Parlare di disabilità in Cina significa uscire dalla nostra dimensione per entrare in un oceano di numeri, anche questo problema ovviamente è coerente con tutto il resto del paese. 83 milioni di persone diversamente abili, pari all’Italia intera a cui si devono aggiungere oltre 20 milioni di cittadini. Tanti sarebbero i disabili cinesi secondo l’ultima statistica ufficiale, del 2006. Una popolazione sterminata, disseminata in un territorio eterogeneo ma presente soprattutto nelle campagne: perché non è una novità che ovunque nel mondo, disabilità fa rima con povertà. Basti pensare che nei casi di “riabilitazione” i cinesi hanno annoverato, nel 2007, 800mila operazioni di cataratta, e fra queste 230mila a carico di persone povere.

I numeri, diffusi dalla Federazione cinese delle persone disabili, sono importanti, e rappresentano una chiave per interpretare le parole, i principi, i comportamenti, e si scopre così che una lotteria nazionale ha finanziato interamente gli interventi di riabilitazione di 190mila disabili poveri. Finalmente inoltre si affronta in modo “comprensivo e aperto” il tabù delle malattie psichiatriche e della disabilità mentale, piaga fino ad ora nascosta ed ignorata. Così si scopre che in Cina ci sono 27 centri per l’autismo dove si educano oltre mille persone autistiche: già l’uso del termine testimonia un passaggio epocale, maturato negli ultimi decenni. Basti pensare che la federazione è nata solo nel 1988, e conta su 80mila funzionari. Tanti? Non dimentichiamo che si occupano di 83 milioni di disabili.

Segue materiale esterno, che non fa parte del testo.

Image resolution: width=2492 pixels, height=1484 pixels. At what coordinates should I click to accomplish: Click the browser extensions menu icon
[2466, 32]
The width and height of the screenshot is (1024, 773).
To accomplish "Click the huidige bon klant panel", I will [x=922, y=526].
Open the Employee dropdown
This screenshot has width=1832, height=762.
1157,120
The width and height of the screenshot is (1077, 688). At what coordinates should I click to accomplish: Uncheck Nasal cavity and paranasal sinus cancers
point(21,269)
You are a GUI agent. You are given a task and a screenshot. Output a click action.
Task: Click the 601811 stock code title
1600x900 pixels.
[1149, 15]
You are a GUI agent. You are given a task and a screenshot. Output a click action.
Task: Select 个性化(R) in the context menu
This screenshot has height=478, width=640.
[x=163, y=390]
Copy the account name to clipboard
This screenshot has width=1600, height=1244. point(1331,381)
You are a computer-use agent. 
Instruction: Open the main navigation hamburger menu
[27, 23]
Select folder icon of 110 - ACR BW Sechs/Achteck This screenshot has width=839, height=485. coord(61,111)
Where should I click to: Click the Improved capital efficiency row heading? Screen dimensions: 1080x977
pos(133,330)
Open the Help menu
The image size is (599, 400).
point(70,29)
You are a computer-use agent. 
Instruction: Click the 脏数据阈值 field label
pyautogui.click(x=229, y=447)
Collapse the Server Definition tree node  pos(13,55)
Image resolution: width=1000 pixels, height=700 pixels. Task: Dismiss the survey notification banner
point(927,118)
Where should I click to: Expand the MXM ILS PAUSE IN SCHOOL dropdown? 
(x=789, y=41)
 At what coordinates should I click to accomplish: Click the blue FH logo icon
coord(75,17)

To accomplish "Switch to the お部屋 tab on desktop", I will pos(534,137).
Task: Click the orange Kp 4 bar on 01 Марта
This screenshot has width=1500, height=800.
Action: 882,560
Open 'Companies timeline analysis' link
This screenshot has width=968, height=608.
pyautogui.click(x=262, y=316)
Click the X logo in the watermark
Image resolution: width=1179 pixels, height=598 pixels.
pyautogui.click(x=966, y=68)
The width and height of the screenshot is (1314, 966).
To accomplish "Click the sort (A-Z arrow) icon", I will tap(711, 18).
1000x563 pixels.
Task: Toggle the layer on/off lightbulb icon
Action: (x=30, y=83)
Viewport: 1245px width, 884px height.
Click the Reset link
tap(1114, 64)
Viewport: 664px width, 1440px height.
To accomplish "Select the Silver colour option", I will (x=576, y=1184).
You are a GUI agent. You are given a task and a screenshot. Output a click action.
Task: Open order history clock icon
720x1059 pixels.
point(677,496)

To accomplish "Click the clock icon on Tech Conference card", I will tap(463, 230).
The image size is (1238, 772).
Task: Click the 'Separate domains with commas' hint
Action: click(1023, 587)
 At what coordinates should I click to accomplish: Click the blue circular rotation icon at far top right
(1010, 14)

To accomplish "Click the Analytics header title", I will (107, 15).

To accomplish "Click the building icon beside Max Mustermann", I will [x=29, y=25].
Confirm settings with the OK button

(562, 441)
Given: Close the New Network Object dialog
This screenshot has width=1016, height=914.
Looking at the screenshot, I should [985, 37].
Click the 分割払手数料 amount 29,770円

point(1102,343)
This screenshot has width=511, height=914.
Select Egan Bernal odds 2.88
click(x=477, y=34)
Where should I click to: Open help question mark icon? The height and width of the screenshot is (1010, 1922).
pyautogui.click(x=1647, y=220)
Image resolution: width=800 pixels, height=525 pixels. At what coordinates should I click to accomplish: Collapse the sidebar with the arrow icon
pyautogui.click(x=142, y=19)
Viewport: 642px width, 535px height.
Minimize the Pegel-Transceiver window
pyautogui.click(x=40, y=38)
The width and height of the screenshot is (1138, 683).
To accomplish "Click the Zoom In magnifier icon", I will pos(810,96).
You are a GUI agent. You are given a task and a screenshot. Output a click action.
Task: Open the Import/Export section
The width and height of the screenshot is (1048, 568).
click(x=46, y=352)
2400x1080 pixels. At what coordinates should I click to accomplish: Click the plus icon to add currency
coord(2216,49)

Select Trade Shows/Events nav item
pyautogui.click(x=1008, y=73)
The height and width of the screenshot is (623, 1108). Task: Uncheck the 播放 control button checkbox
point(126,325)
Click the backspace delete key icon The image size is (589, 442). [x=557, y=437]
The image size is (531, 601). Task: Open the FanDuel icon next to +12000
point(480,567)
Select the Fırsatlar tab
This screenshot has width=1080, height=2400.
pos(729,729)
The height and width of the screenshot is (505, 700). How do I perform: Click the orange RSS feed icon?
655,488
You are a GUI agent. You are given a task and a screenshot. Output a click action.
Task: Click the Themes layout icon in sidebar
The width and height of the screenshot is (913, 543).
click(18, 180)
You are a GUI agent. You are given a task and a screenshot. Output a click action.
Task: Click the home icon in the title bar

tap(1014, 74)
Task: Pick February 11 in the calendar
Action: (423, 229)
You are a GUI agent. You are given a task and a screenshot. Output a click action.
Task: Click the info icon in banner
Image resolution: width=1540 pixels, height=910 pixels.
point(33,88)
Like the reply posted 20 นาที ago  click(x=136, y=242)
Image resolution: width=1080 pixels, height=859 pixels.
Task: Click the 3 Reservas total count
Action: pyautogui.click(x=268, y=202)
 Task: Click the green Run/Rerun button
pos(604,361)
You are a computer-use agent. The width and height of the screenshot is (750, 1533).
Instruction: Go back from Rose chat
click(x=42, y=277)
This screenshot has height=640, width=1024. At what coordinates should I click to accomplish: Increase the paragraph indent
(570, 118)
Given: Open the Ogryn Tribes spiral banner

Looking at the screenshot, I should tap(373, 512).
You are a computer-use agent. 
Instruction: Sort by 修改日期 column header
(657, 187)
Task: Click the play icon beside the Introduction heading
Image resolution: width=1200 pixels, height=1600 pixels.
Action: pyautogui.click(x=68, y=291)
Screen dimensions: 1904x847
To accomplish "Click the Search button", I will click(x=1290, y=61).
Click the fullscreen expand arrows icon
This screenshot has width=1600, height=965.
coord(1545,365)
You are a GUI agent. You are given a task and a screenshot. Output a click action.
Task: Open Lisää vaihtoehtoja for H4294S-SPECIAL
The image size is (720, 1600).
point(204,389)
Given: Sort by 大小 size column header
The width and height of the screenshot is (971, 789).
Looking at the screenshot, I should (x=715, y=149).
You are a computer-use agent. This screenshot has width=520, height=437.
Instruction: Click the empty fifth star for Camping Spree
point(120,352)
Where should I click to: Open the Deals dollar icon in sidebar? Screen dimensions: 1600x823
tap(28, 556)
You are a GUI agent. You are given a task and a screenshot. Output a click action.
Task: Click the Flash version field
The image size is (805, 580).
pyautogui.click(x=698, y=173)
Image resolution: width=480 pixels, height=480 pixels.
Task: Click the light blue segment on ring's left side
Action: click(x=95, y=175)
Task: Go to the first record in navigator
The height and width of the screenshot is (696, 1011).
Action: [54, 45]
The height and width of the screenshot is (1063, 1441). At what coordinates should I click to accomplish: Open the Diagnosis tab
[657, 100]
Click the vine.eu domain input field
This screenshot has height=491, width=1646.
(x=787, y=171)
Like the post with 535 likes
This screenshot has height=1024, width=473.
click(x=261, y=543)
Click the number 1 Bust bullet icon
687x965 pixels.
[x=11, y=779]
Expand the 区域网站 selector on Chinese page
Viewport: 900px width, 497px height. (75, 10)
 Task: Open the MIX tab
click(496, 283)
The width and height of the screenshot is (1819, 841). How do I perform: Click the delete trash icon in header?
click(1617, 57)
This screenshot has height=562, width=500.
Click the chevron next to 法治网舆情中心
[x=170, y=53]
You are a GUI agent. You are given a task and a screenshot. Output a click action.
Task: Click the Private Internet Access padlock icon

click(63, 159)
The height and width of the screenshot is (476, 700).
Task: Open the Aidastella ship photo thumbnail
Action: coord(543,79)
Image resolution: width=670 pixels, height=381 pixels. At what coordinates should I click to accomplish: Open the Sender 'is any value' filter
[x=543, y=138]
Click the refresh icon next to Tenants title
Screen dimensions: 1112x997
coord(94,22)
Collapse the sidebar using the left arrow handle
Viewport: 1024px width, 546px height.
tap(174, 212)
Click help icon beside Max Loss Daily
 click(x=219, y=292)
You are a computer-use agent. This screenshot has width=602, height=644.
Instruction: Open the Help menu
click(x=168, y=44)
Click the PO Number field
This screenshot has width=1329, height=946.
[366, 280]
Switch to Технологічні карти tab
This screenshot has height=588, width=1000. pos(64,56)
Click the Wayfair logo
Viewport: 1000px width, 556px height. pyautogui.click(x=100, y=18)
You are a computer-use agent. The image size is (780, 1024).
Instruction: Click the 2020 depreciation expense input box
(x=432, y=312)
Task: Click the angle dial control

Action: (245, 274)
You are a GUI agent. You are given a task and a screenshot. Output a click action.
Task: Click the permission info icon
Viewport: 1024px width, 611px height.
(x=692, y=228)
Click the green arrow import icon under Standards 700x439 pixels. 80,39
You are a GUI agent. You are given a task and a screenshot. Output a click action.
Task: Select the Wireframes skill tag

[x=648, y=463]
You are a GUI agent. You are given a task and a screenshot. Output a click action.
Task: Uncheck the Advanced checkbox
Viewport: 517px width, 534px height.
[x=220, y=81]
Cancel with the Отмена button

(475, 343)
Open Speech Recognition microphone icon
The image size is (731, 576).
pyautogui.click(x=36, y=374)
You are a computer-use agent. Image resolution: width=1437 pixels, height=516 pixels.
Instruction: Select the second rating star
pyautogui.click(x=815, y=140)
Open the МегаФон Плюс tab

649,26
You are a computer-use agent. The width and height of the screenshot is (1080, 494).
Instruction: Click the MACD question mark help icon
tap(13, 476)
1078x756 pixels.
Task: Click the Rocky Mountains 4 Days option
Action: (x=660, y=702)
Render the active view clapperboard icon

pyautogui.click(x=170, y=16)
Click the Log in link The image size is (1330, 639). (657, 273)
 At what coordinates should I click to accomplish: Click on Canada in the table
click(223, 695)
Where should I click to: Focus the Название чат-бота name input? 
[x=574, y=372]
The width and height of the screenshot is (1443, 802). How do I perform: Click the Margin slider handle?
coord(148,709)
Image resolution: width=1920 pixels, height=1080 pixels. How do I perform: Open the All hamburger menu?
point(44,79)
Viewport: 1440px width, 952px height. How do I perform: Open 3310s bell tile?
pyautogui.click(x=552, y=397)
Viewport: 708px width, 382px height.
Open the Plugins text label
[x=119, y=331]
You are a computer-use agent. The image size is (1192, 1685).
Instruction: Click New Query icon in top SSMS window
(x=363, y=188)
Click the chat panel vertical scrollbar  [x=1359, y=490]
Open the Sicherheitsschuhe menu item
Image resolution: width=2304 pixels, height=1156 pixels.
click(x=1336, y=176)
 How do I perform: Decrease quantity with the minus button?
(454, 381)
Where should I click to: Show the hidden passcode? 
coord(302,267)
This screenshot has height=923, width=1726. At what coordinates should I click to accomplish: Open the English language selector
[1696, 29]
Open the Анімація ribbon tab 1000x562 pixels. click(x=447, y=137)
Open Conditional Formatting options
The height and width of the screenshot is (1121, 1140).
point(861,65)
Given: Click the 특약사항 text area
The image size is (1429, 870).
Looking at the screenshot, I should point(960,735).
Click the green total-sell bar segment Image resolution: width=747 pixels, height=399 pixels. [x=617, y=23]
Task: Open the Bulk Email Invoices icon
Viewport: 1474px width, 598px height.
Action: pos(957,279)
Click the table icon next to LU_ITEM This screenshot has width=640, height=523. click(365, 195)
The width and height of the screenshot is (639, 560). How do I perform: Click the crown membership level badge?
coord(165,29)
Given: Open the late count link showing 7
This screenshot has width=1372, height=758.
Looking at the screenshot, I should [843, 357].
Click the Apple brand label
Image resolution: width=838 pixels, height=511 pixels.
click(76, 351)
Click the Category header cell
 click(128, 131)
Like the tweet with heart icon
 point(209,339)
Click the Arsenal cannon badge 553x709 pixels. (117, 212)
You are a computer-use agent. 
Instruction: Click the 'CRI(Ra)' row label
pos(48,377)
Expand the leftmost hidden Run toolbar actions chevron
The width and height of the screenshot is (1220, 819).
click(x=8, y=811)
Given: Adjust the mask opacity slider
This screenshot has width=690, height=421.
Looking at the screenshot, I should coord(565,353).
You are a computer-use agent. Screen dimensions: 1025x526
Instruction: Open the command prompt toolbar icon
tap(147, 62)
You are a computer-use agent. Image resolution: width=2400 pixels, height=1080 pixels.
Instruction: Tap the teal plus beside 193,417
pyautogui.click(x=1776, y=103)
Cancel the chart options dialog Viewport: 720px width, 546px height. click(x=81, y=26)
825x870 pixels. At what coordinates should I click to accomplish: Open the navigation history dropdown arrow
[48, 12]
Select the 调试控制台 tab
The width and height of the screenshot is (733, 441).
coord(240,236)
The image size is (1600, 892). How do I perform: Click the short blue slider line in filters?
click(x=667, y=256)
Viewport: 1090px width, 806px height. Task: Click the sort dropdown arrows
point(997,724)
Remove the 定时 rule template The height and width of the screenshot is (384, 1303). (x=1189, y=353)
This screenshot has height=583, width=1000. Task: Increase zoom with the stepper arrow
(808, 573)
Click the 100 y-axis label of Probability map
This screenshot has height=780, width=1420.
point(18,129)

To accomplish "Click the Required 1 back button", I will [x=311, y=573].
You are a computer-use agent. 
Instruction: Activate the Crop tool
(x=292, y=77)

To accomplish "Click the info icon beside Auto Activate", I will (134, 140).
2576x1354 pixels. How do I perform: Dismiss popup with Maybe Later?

Parlando di inserimento scolastico non si può non pensare a come saranno le 1.667 scuole “speciali”. Si sa soltanto che assolvono all’istruzione di ragazzi ciechi, sordi, con difficoltà mentali. Sarebbe meglio il nostro modello di integrazione, ammesso che funzioni? Può darsi, ma non è detto, e non si può far finta di niente, se gli stessi cinesi ammettono che nel 2007 ci sono stati 227mila bambini e ragazzi disabili in età scolare che non hanno avuto accesso all’educazione: 50mila di loro hanno solo una disabilità fisica.L’inserimento lavorativo è sicuramente la sfida più grande, 7mila non vedenti sono stati avviati al lavoro di massaggiatore, e 100mila nel campo del fitness. Questo mentre in Italia, giustamente, i ciechi rivendicano il diritto a non essere utilizzati solo come centralinisti o, appunto, massaggiatori. Ma è importante sapere che 392mila persone disabili hanno trovato lavoro nel 2007, e che i disabili occupati nelle zone rurali sono quasi 16 milioni.

Finalmente i media cinesi affrontano l’argomento e cominciano a parlare della disabilità, ovunque si svolgono campagne di sensibilizzazione ed un grosso aiuto verrà dallo sport, con le imminenti Paralimpiadi (a Pechino dal 6 al 16 settembre) a Pechino. Saranno centinaia gli atleti cinesi a contendere il medagliere alle potenze sportive occidentali, ed è quasi sicuro che la nazionale di casa sarà la sorpresa delle Paralimpiadi. È dunque evidente che lo sport consentirà di parlare della disabilità in termini di risorsa positiva, di successo: un traguardo che sarà anche un punto di partenza.

Ma che le cose in Cina stiano cambiando in meglio lo testimonia la velocità con la quale è stata ratificata la Convenzione Onu sui diritti delle persone con disabilità, e la qualità del testo della nuova legge sulla “protezione” delle persone con disabilità. L’articolo 3 non lascia dubbi di interpretazione: «Le persone con disabilità dovranno godere degli stessi diritti degli altri cittadini nel campo politico, economico, culturale, sociale e anche nella famiglia». Un esercito in marcia, dunque, che ha bisogno della collaborazione di tutto il mondo.